All datasets show sub-linear growth with respect to the total number of objects. Growth is decreased with an increased radius. The rate of growth appears to be similar for both sliding window segmentation and event-based segmentation. Note that sliding window segmentation contains a much larger number of segments than that of its sliding window counterpart.

The effects of the radius R vary across datasets. For example, the WALK dataset shown in Fig. 3 reduces the total number of segments by about one third for a radius of R = 2. However, a radius of R = 3 or R = 4 shows excellent sub-linear growth. This is caused by two factors. First, the WALK dataset is much smaller than all other datasets. As more data is collected, there is a high probability of seeing a pattern that was previously seen. Therefore, smaller datasets may not experience as much reduction as larger datasets. Second, the WALK dataset is the most variable dataset tested by this paper. Accelerometer data is inherently noisy especially when the accelerometer is not affixed to the body (as with the WALK dataset). The results in Fig. 3 demonstrates the algorithm’s susceptibility to noise. This noise can be improved by increasing R as well as adding filtering.

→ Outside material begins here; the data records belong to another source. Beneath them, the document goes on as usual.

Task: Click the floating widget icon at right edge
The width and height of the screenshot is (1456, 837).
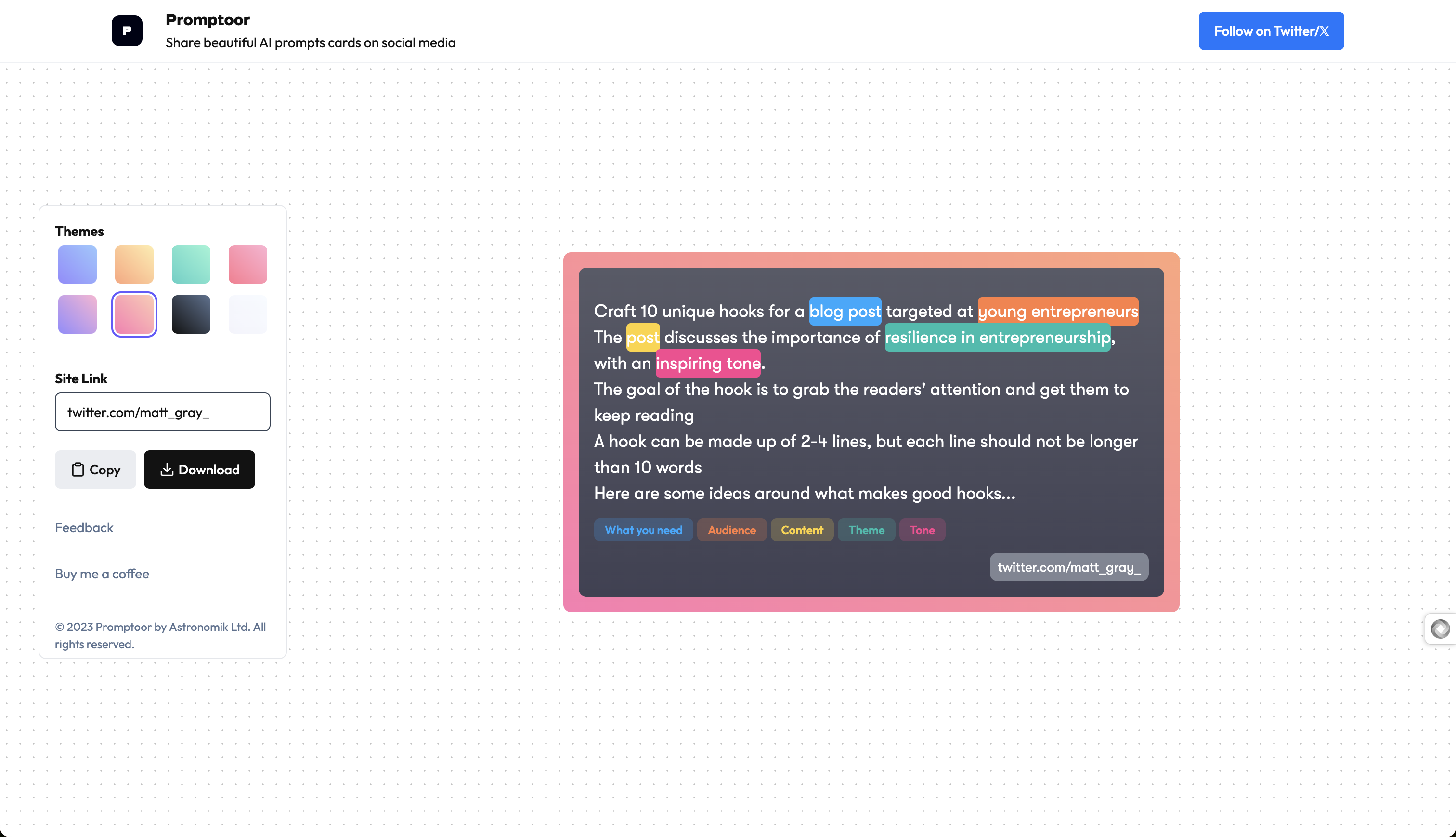Action: (x=1440, y=629)
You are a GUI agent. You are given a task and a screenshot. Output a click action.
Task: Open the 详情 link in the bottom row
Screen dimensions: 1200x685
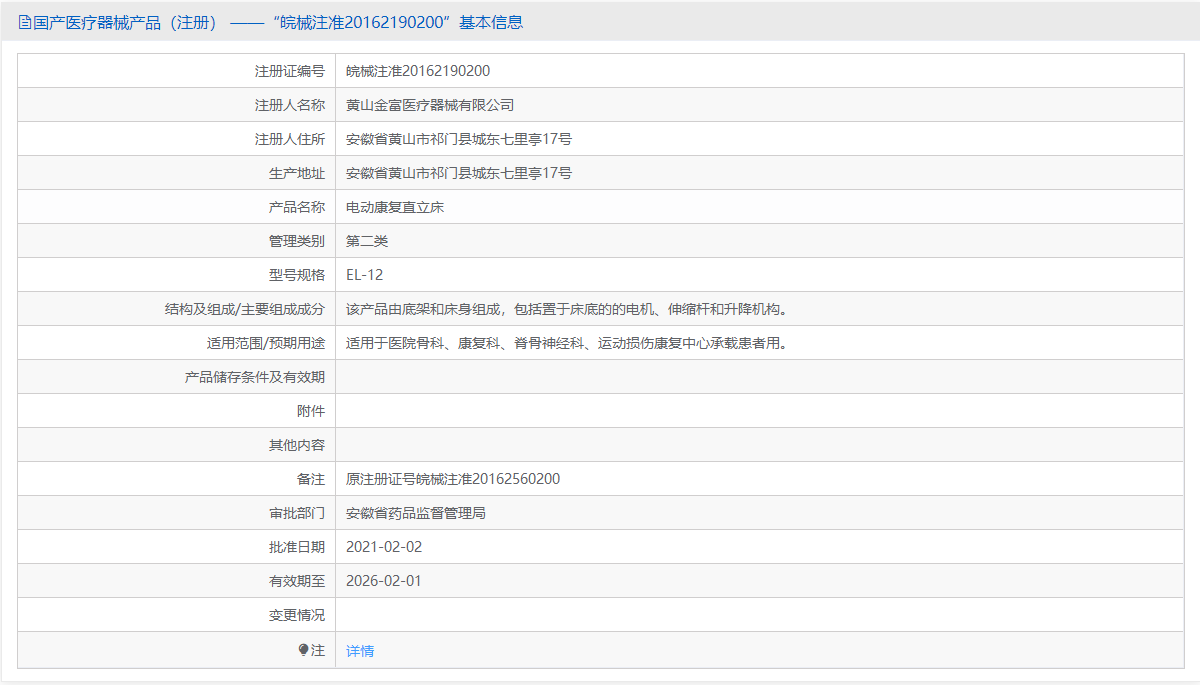(x=359, y=649)
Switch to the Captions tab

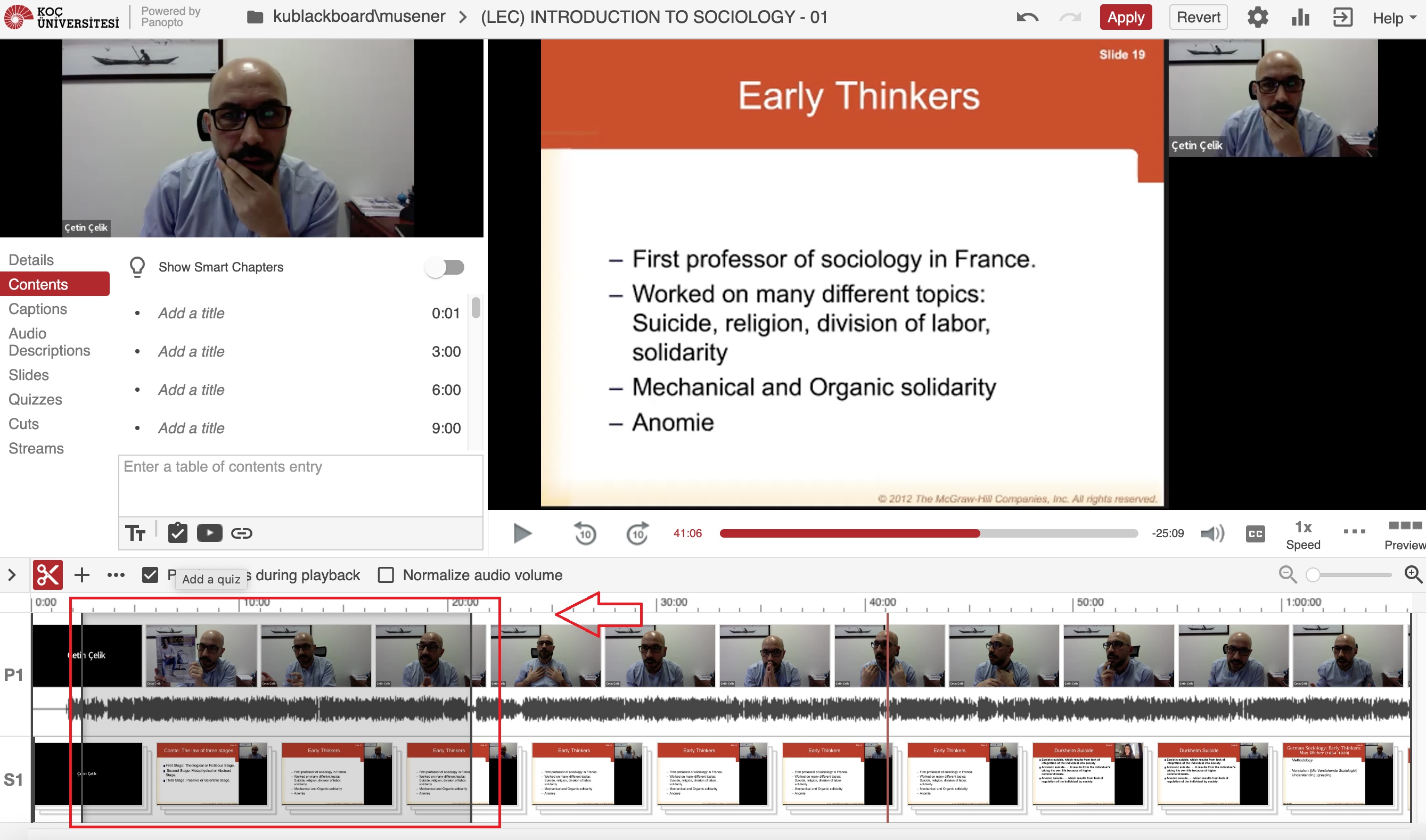[37, 309]
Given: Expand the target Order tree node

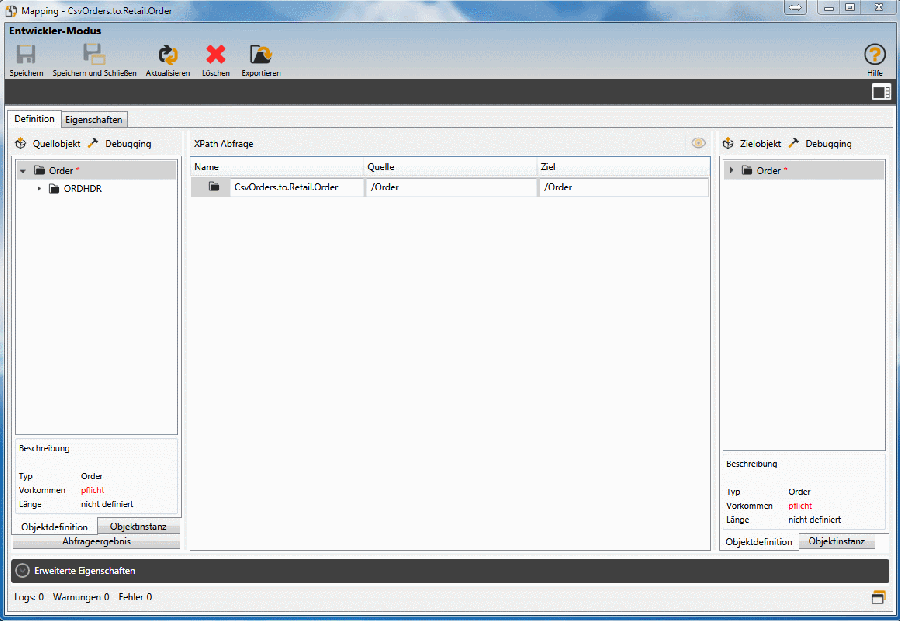Looking at the screenshot, I should coord(732,171).
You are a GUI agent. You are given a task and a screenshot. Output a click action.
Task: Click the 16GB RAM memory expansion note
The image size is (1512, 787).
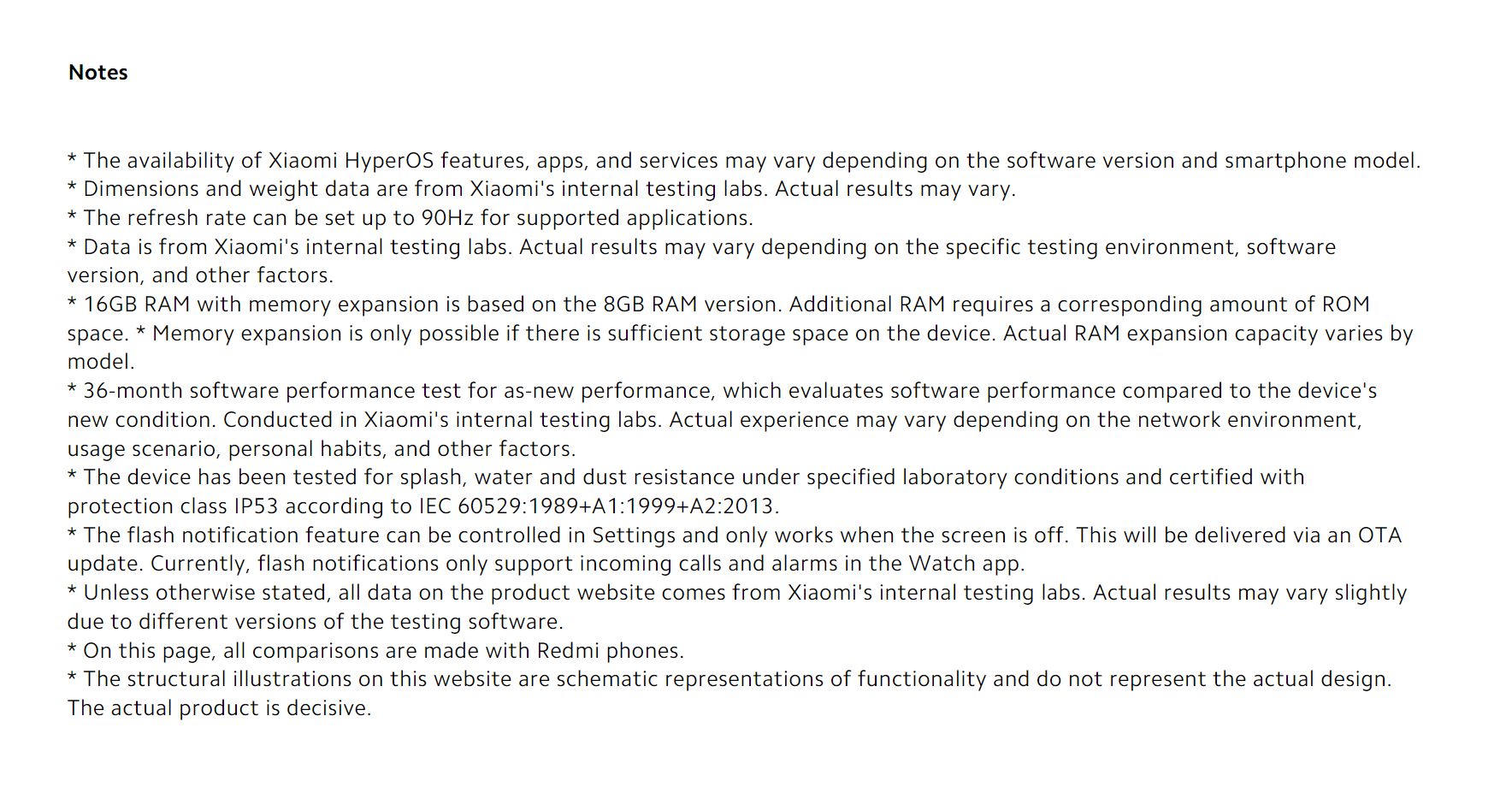tap(718, 305)
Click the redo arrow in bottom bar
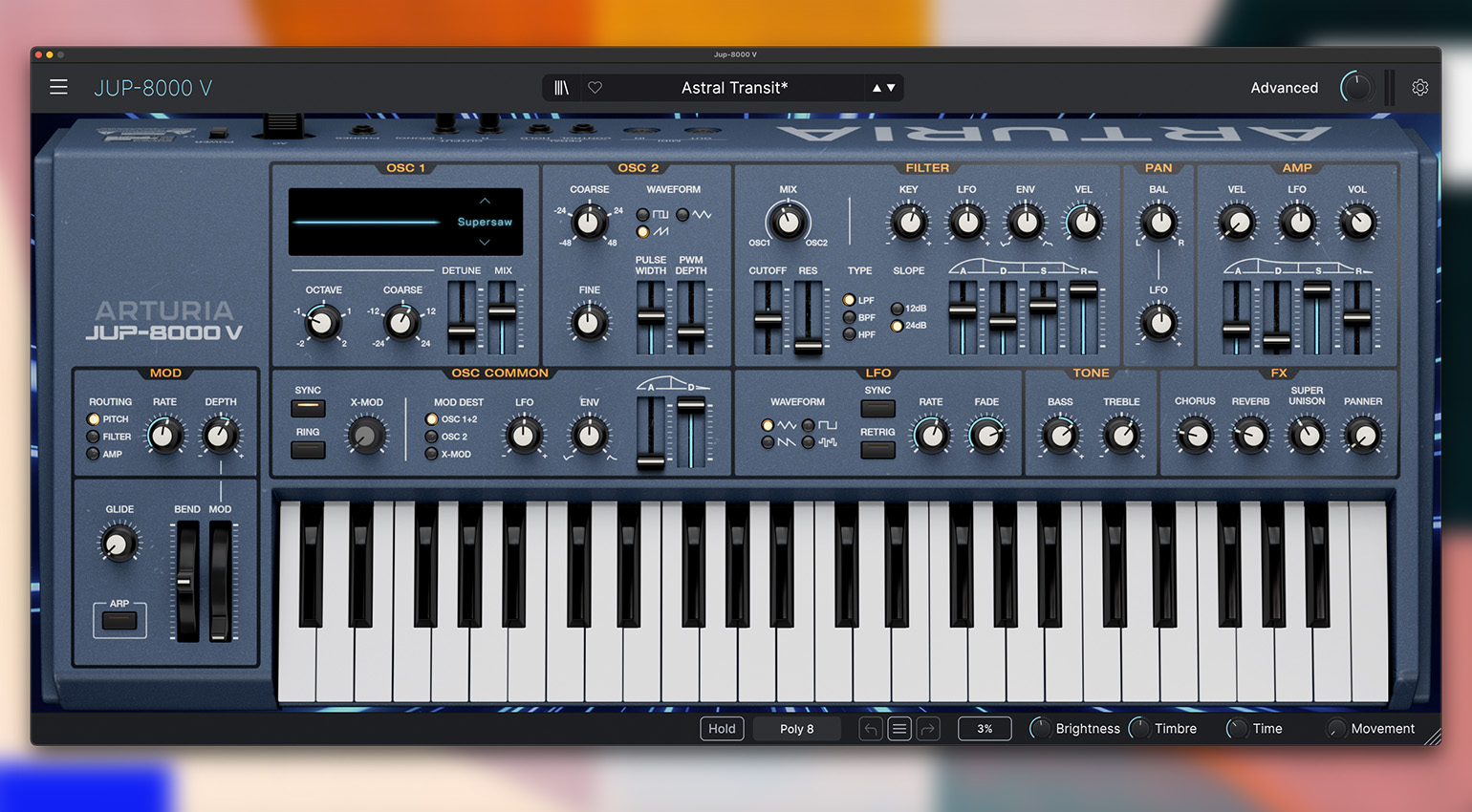1472x812 pixels. tap(927, 729)
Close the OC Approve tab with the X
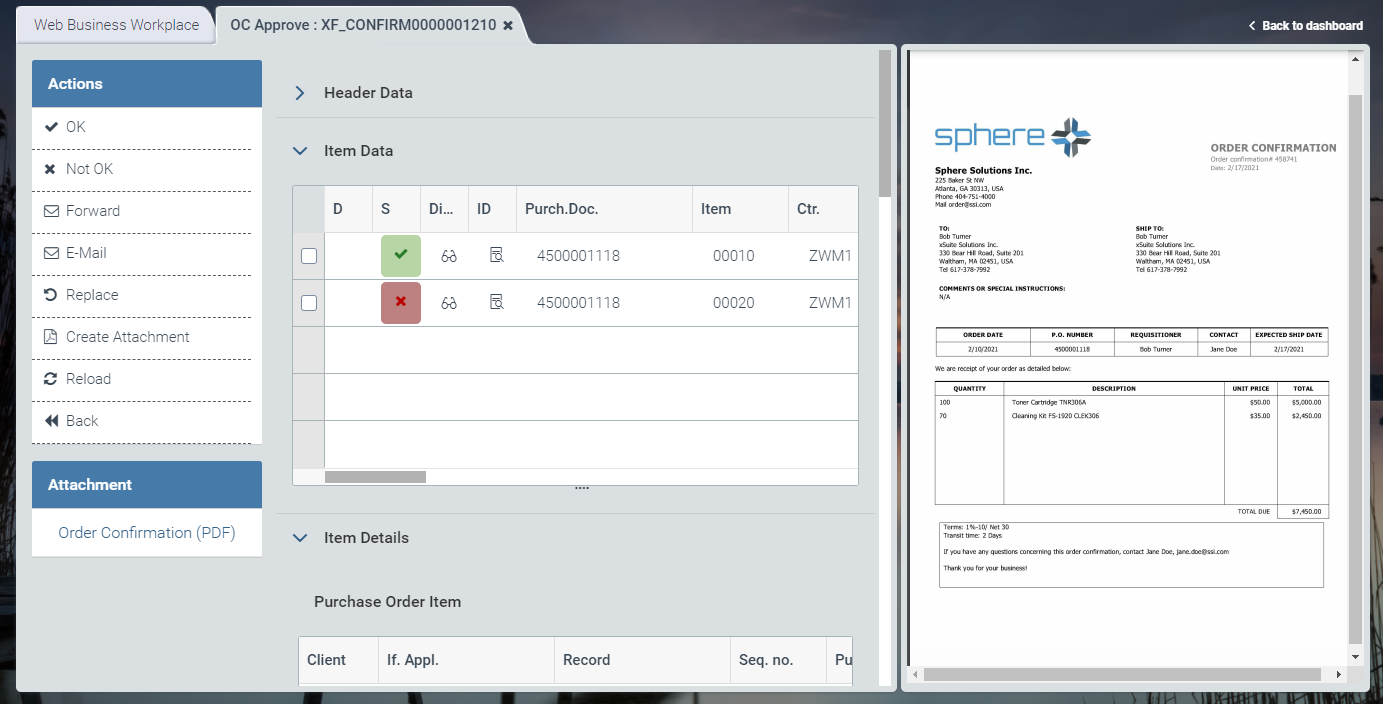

Fig. 4 shows the effect of filtering the data before aggregation for the WALK dataset. A basic high pass filter is used by assigning each time point as the mean of a surrounding window of size 10 (approximately 0.2 seconds). A significant decrease in the cluster growth is observed. The choice of filter can either improve or hurt the results (in terms of sensitivity and specificity). For brevity, a complete analysis of proper filtering techniques is left to future work.

A summary of the reduction of each type of data is given in Fig. 5. MITDB, NSTDB, and STDB are excluded as they are all ECG (same as QRS for the MIMIC dataset).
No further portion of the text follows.